Dr. Lewis cited a ton of studies which I didn't write down, so you can take this with a grain of salt. Plus, I'm extending his issues from e-mail and chat to Twitter. But part of the reasons he talks about are that our brain has evolved an innate ability to interpret body language, facial expression, tone of voice, etc. so the brain expects these channels of information and becomes distressed when the social interaction appears to be there, but these innate, legacy-brain pieces are missing.
Again, this doesn't mean that it's not worth it and highly valuable for people TO stay connected to far-flung family and friends, I'm just saying that it's worth a look at whether that might be lulling some folks into a false sense of "I'm connected" at the expense of real-life connections.
It felt like eating a chips to slake my thirst; didn't matter how much I consumed, I was still thirsty, and getting more so by the day.
I can't say I've increased my actual face-to-face socialness much – for all I talk of needing other people (I do), I still have no social stamina to speak of. It doesn't matter how much I enjoy a person's company, there's nothing in the world that gives as much relief as saying "goodbye". I'm not made to be company. I'm no good at being me.

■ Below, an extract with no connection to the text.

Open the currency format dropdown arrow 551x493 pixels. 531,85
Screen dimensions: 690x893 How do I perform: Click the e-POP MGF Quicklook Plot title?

If I've learned anything, it hasn't been new lessons at all. I've merely rediscovered that I am at my best, my most calm and happiest when in pure solitude. Turn off the computer so the internet can't reach me. Turn off my phone. Stop looking for something that can't be found online. Sit and look out my window at the birds, the loading truck, the passing trains, and not be myself at all. When there is nothing present that requires the entity of "Tessa" to manifest, I can almost taste love.
In hindsight, perhaps I should have bet on my weaknesses when it came to choosing between living alone and going into a share house. Being good at being alone just means that when I do need company, I need company so intensely I'm afraid to ask for it, because the denial will be too much. I can manufacture the Great Wall of Tessa when I’m surrounded by friends and family, I can make my own space in my mind, I can find solitude in all situations.
I can't make company to save my life. Not being able to wander into the kitchen for an inane two minute chat about milk has caused me more trouble than you can imagine.
It's been a year now. I don't know if living alone is good for me, but I’m good at it, and more importantly, I love it.